Chiang Mai   Friday 2 – Wednesday 7 January 2009

As - with various detours and stops typical of us - we got to Chiang Mai (CM) later than planned we really owe a big thank you to Juliet and Jeff our Belgian overlander friends. As they had already been to CM they  emailed giving us a heads up of a really good camp spot in a beautiful wat right in the middle of town.

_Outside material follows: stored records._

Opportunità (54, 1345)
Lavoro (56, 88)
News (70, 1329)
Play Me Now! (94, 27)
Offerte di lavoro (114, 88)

Thus we drove straight there and were settled very quickly! The wat (one of over 300 in CM) was Wat Phan Tao and though we are biased we thought it one of the nicest here ..having a section made out of beautiful old teak. It is the oldest teak wat in the country. The first night we received a warm welcome from the monks, parked the car and headed off to eat. Generally we are in bed by 9pm at the latest …camping tends to be an early to bed early to rise type of lifestyle! - but CM was an exception ..we never got in prior to 11 ..we either got looking at the many markets or talking to other travellers and time got away!


This first night we got back after 11 to find that the gate was locked. We had to do an unceremonious clamber over the gate find we were surrounded by growling dogs!! We got to know the temple dogs well over the next few days and found that in general (other than one slightly nutty one of which we were always wary!) their bark was worst than their bite ..but this first time we were very nervous. I have just read Shantaram by Gregory David Roberts - superb book read it if you get chance- and I kept remembering the scene where he got attacked by the slum dogs in Mumbai!   I tried to avoid night time movement during my time at the wat!!

We loved CM and over the next few days walked miles exploring the city as we had a good central place to leave the car. We walked all around the city gates and walls and saw numerous wats …too many to recall I got wat exhaustion but they were very lovely. Bizarrely we found Donald Duck complete with bowl of noodles at one of them ..not sure quite what he was doing there but no one seemed to mind!



The Three Kings Monument is an imposing structure reflecting Thailand's royal focus. We were lucky enough to see a party of indigenous ladies there when we visited who quickly assembled themselves for our photo!  



We also saw many  inner city parks and statues. It is a very well set out "liveable" city with lots of greenery around.


The entire city is surrounded by walls and the old city where we stayed by a moat. We saw some boys enjoying a dip though it looked a bit murky to me! The water  looked beautiful at night with all the fountains lit up. The river was very pleasant too, CM is a fairly affluent city and there were some serious mansions set on the river.

CM is renowned for its Night Bazaar (a custom which grew from the 15th century Yunnanese trading days) and particularly through the holiday period it was amazing. The standard of handicrafts was very high - it is a uni town and a lot of the stuff is made by talented art students so it  is a bit different- from clothes, to lights to wood carving.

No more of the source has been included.